Simulation of Communication Systems: Modeling, Methodology and Techniques (Information Technology: Transmission, Process
Since the first edition of this book was published seven years ago, the field of modeling and simulation of communication systems has grown and matured in many ways, and the use of simulation as a day-to-day tool is now even more common practice. With the current interest in digital mobile communications, a primary area of application of modeling and simulation is now in wireless systems of a different flavor from the `traditional' ones.
This second edition represents a substantial revision of the first, partly to accommodate the new applications that have arisen. New chapters include material on modeling and simulation of nonlinear systems, with a complementary section on related measurement techniques, channel modeling and three new case studies; a consolidated set of problems is provided at the end of the book.
Why Read This Book
You will learn practical, repeatable methods for building credible simulations of real communication systems — from signal and channel modeling to Monte Carlo analysis and measurement-based validation. The book emphasizes methodology and pitfalls, so you’ll be able to turn theoretical algorithms into trustworthy simulation experiments for wireless, radar, audio, or speech applications.
Who Will Benefit
Practicing communications and signal-processing engineers or graduate students who need to design, validate, or benchmark simulators and models for digital communications, radar, audio/speech, or wireless systems.

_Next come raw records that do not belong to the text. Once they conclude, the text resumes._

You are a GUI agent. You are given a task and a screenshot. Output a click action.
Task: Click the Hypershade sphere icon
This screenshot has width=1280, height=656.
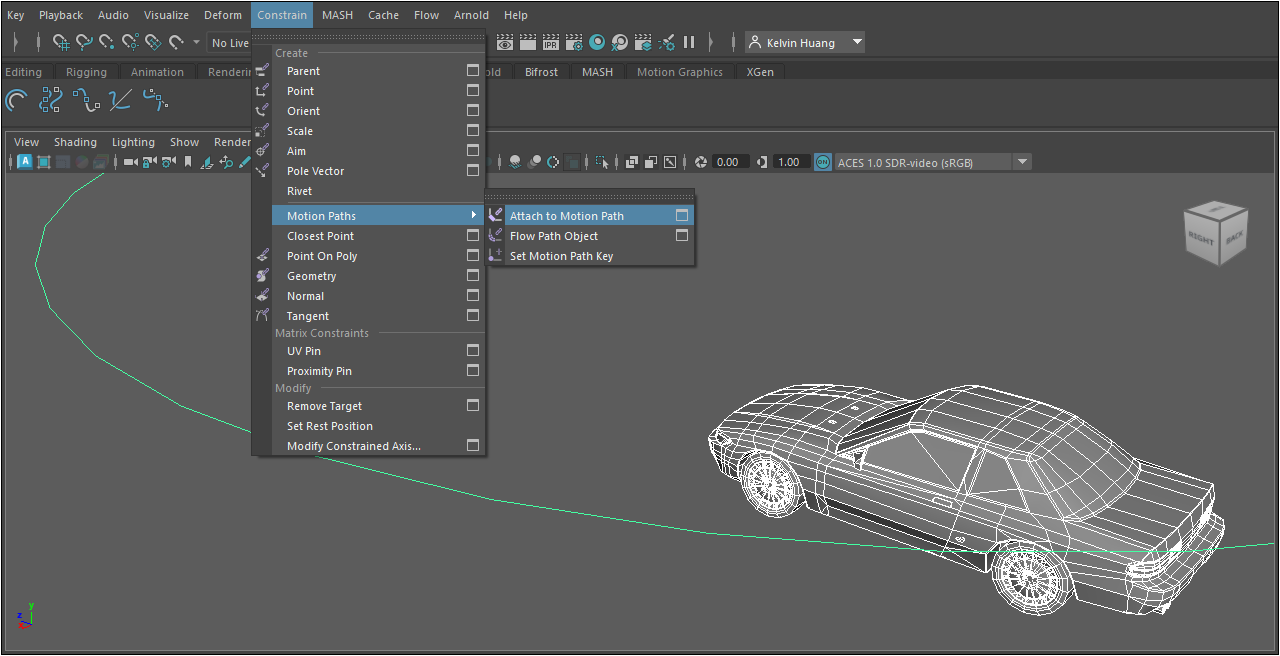pos(597,43)
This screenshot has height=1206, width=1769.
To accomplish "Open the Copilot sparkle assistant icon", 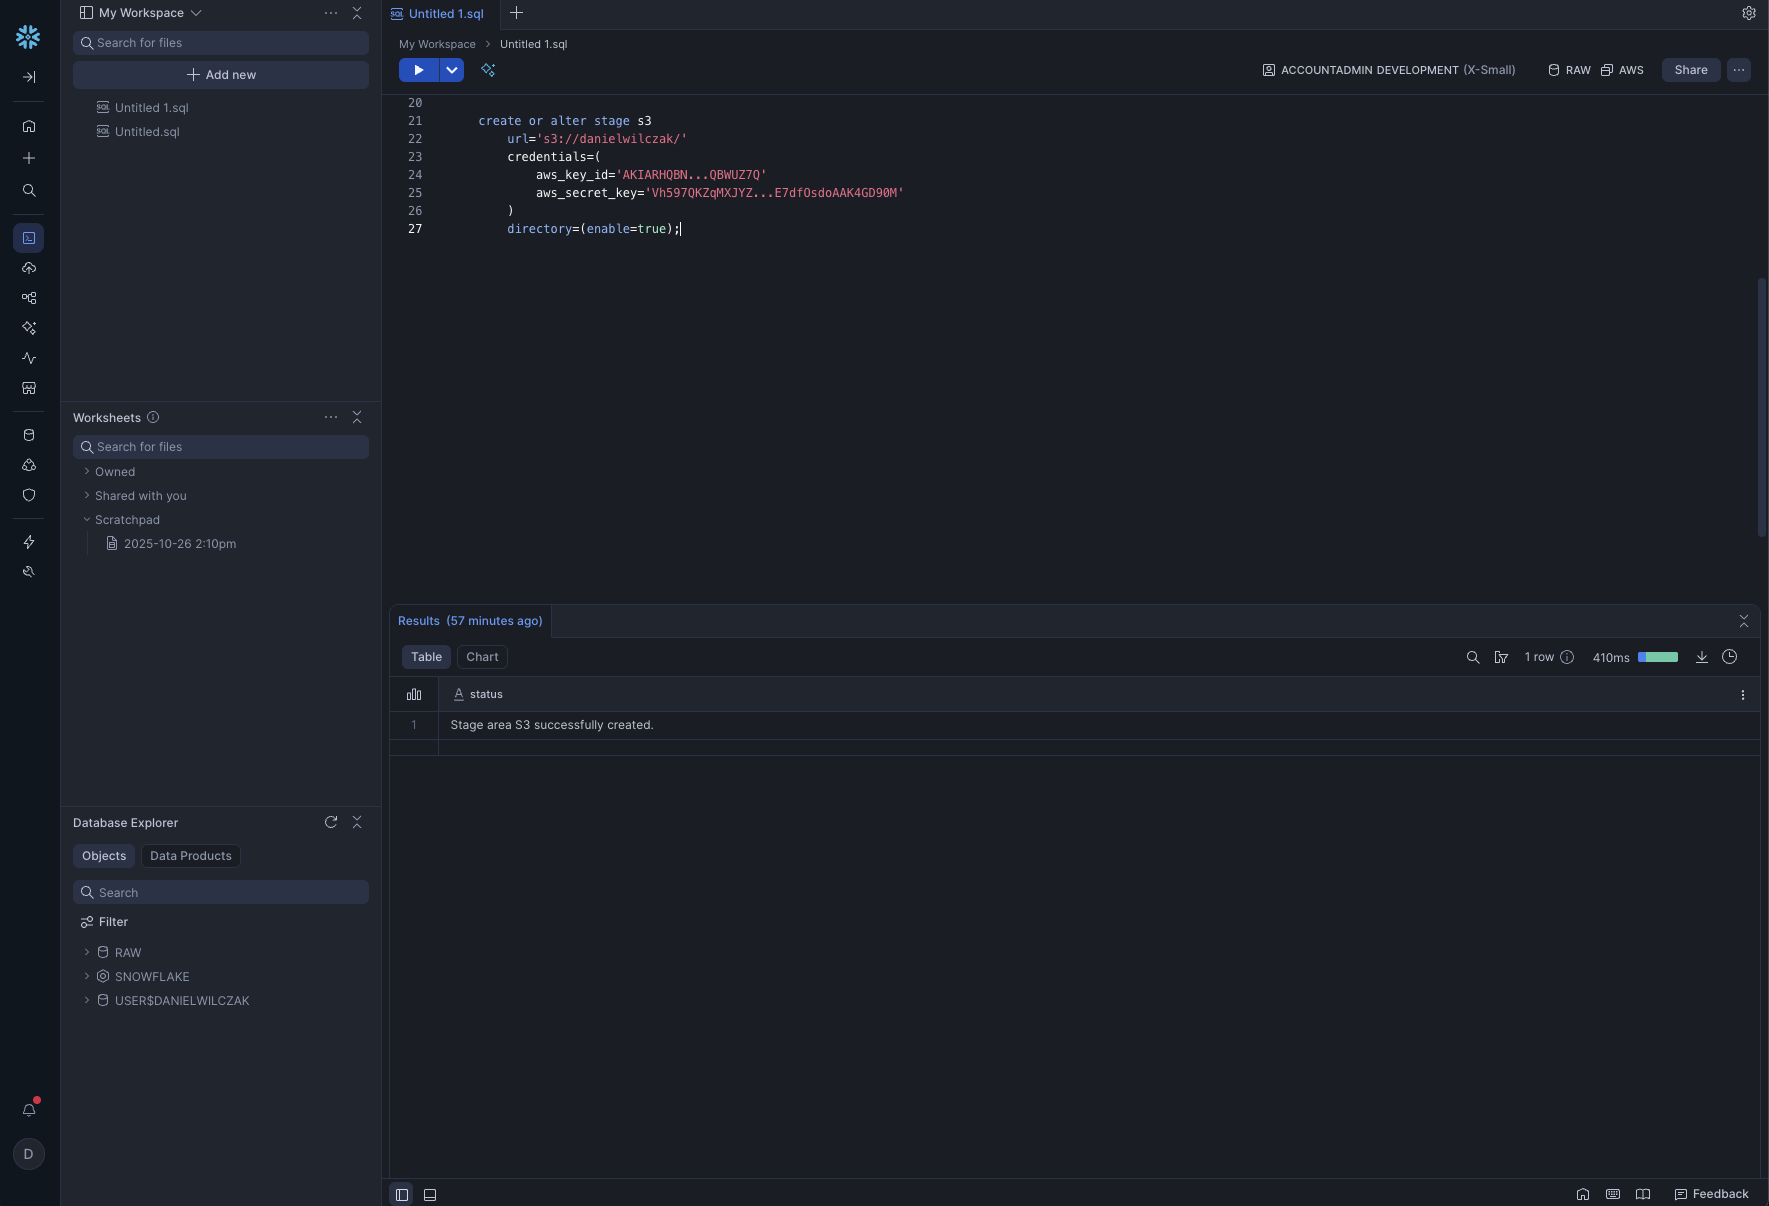I will [488, 70].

Level: Advanced — Prerequisites: Undergraduate-level probability and random processes, basic communications theory (digital modulation, channel concepts), and familiarity with signal-processing concepts (filters, FFT); basic programming experience (MATLAB or C/C++).
Key Takeaways
- Build accurate simulation models of transmitters, receivers, channels (including wireless fading) and measurement chains
- Implement and run statistically valid Monte Carlo experiments and interpret confidence intervals and error estimates
- Model and simulate nonlinear system effects and link them to practical measurement techniques
- Apply spectral-analysis, FFT-based techniques and digital filter models within end-to-end communications simulations
- Validate and verify simulation results against theoretical expectations and real measurement data
- Design and reproduce case-study simulations for modulation, coding, radar returns and audio/speech processing scenarios
Topics Covered
- 1. Introduction to Modeling and Simulation Methodology
- 2. Random Processes and Statistical Tools for Simulation
- 3. Monte Carlo Methods and Experimental Design
- 4. Simulator Architecture, Software Design and Implementation Practices
- 5. Modeling of Transmitter and Receiver Blocks (modulation, coding, DSP modules)

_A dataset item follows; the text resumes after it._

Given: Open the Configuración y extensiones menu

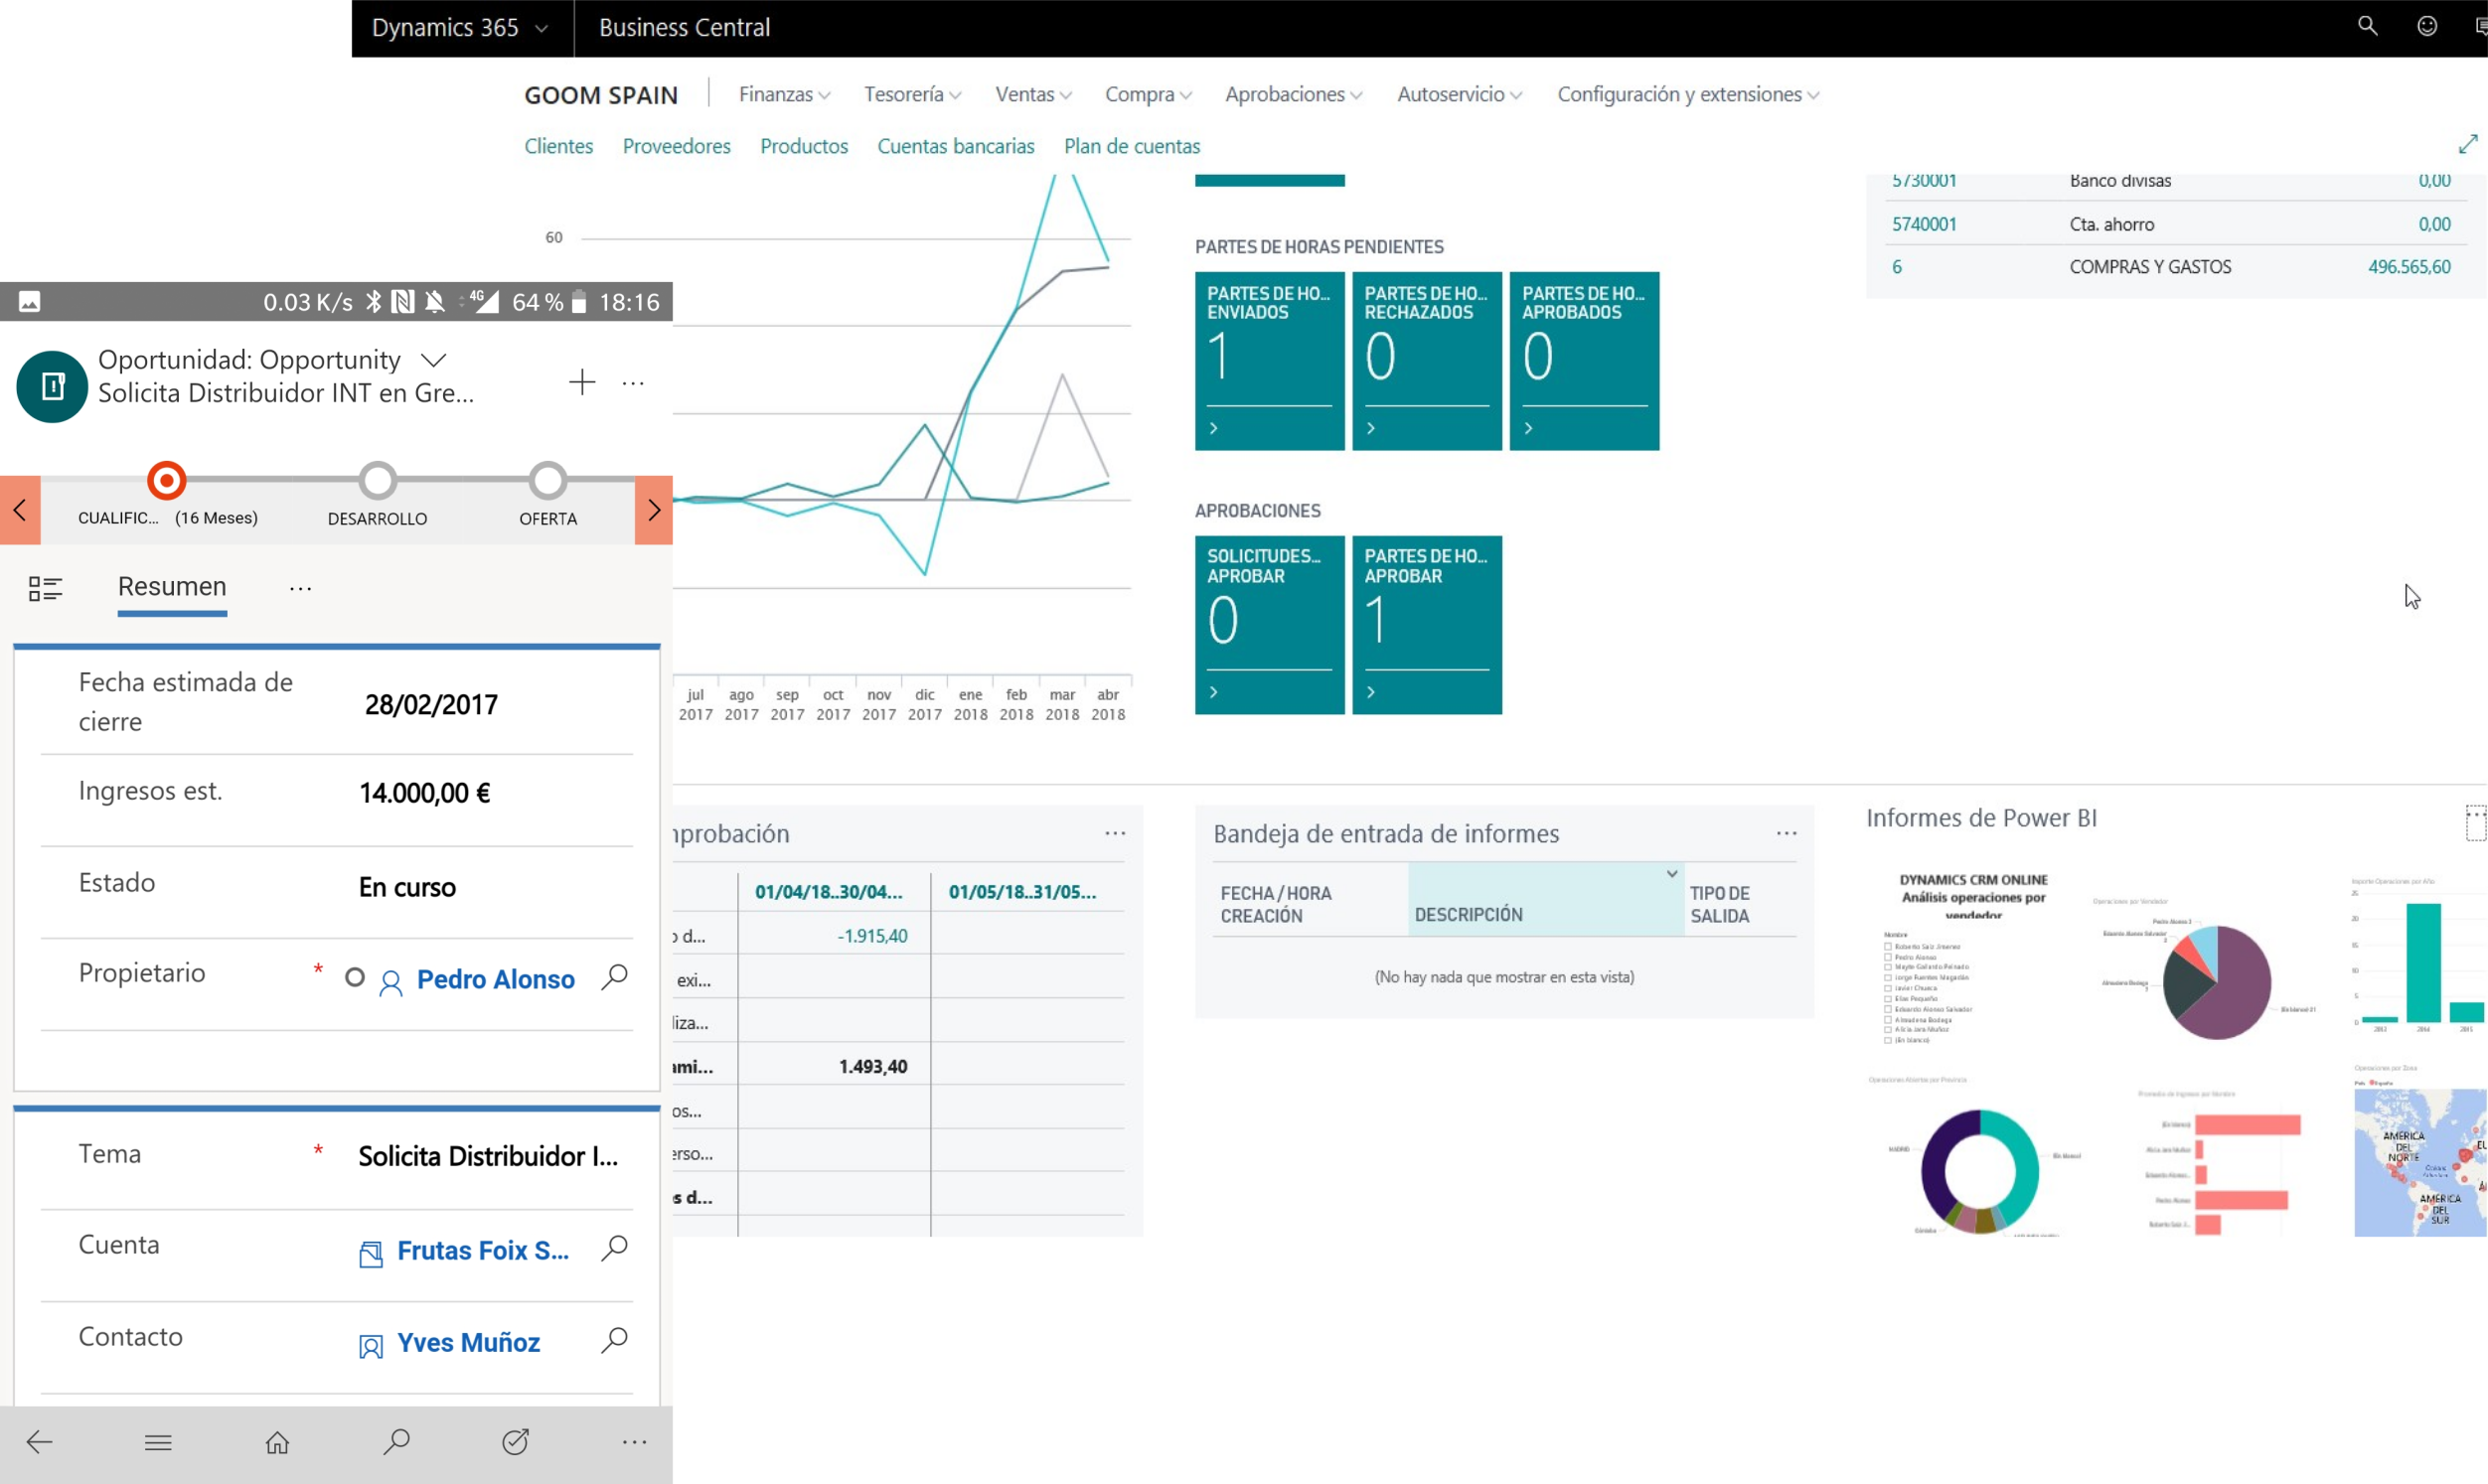Looking at the screenshot, I should [x=1687, y=94].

- 6. Digital Filter Models, FFT and Spectral Analysis in Simulations
- 7. Channel Modeling: AWGN, Fading, Multipath and Wireless Propagation
- 8. Modeling and Simulation of Nonlinear Systems and Measurement Techniques
- 9. Adaptive Filtering, Estimation and Statistical Signal Processing
- 10. Specialized Applications: Radar, Audio/Speech and Communication Case Studies
- 11. Validation, Verification and Interpretation of Simulation Results
- 12. Practical Case Studies and Worked Examples
Languages, Platforms & Tools
How It Compares
Compared with Proakis' Digital Communications (theory-focused) and Haykin's Communication Systems (broad theory and design), Jeruchim's book emphasizes practical modeling methodology, Monte Carlo practice and measurement-based validation for simulators.